■ **GOAL**
Gather every line of the data below that contains the string "checkbox". Matching is case-sensitive.

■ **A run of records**
============================================================

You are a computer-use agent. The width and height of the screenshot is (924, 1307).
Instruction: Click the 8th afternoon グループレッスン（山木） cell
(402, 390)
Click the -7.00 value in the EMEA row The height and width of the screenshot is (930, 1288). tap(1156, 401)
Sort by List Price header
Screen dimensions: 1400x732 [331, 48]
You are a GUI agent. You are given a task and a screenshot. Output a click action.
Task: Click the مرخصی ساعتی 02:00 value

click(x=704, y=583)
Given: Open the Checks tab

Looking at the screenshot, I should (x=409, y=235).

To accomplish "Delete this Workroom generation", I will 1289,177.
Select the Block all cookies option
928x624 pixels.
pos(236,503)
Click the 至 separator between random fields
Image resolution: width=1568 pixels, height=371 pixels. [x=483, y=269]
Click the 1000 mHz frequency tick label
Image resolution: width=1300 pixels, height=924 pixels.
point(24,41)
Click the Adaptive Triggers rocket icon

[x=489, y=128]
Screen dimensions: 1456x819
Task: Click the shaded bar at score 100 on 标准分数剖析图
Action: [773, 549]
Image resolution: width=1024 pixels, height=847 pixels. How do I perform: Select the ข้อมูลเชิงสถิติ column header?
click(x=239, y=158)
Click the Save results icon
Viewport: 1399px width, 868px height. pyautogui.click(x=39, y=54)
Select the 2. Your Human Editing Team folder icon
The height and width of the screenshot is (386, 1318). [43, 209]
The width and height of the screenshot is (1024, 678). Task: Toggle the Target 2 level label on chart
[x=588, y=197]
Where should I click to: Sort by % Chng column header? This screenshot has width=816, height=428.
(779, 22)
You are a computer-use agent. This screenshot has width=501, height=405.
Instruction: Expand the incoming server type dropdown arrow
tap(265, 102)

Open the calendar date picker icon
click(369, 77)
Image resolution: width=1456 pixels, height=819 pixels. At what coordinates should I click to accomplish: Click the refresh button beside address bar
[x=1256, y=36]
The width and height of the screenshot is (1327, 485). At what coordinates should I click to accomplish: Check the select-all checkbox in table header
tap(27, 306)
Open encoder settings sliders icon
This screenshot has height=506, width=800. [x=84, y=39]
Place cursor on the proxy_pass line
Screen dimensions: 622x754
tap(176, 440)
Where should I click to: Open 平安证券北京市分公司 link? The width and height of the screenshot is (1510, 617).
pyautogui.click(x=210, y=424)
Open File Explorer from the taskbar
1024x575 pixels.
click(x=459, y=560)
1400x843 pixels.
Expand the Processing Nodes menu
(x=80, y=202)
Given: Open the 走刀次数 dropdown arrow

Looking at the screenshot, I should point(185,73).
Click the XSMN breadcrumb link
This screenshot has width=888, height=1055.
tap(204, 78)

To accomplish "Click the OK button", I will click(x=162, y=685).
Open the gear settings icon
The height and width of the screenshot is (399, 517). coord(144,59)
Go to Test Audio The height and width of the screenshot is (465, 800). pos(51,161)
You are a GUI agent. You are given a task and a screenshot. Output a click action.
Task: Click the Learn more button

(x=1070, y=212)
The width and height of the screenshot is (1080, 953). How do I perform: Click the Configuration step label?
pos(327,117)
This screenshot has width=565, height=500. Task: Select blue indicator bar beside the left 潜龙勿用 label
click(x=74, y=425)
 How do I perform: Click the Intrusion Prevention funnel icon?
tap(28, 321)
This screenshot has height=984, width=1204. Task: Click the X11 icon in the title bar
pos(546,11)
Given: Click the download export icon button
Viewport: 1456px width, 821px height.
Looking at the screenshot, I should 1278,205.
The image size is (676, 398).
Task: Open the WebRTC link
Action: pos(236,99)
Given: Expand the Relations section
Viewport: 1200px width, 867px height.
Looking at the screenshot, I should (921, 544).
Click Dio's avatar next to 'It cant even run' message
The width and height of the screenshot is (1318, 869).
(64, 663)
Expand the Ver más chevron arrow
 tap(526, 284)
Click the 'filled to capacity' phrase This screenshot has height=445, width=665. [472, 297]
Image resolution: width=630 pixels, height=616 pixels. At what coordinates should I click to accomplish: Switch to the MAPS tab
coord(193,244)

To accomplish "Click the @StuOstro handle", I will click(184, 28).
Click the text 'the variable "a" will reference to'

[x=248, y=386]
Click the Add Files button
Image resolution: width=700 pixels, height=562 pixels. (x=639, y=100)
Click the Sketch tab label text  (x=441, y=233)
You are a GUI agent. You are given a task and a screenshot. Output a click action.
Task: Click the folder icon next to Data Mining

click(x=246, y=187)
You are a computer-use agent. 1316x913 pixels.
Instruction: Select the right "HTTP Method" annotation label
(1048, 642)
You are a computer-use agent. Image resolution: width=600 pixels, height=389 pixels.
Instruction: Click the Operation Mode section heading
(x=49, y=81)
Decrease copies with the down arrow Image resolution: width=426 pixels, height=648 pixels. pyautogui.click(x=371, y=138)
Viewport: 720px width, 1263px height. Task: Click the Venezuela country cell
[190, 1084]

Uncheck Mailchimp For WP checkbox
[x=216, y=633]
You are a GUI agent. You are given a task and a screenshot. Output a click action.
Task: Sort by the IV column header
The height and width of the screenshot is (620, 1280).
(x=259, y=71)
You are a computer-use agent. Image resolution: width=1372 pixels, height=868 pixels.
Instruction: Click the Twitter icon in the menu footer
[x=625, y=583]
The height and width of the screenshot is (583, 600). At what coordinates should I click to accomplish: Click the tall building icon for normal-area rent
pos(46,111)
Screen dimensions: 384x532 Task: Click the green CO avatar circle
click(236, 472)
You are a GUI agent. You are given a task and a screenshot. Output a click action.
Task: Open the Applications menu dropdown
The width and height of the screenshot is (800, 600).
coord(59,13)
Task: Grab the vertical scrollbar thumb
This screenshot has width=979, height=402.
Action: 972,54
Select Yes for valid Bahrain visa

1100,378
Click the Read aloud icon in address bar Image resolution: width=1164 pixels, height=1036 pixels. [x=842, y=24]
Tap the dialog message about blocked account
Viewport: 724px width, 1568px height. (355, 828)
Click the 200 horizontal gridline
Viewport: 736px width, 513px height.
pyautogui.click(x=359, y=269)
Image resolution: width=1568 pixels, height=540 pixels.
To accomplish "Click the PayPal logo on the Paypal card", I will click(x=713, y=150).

============================================================

■ **FULL ANSWER**
The width and height of the screenshot is (1327, 485). At what coordinates should I click to accomplish: Check the select-all checkbox in table header
Uncheck Mailchimp For WP checkbox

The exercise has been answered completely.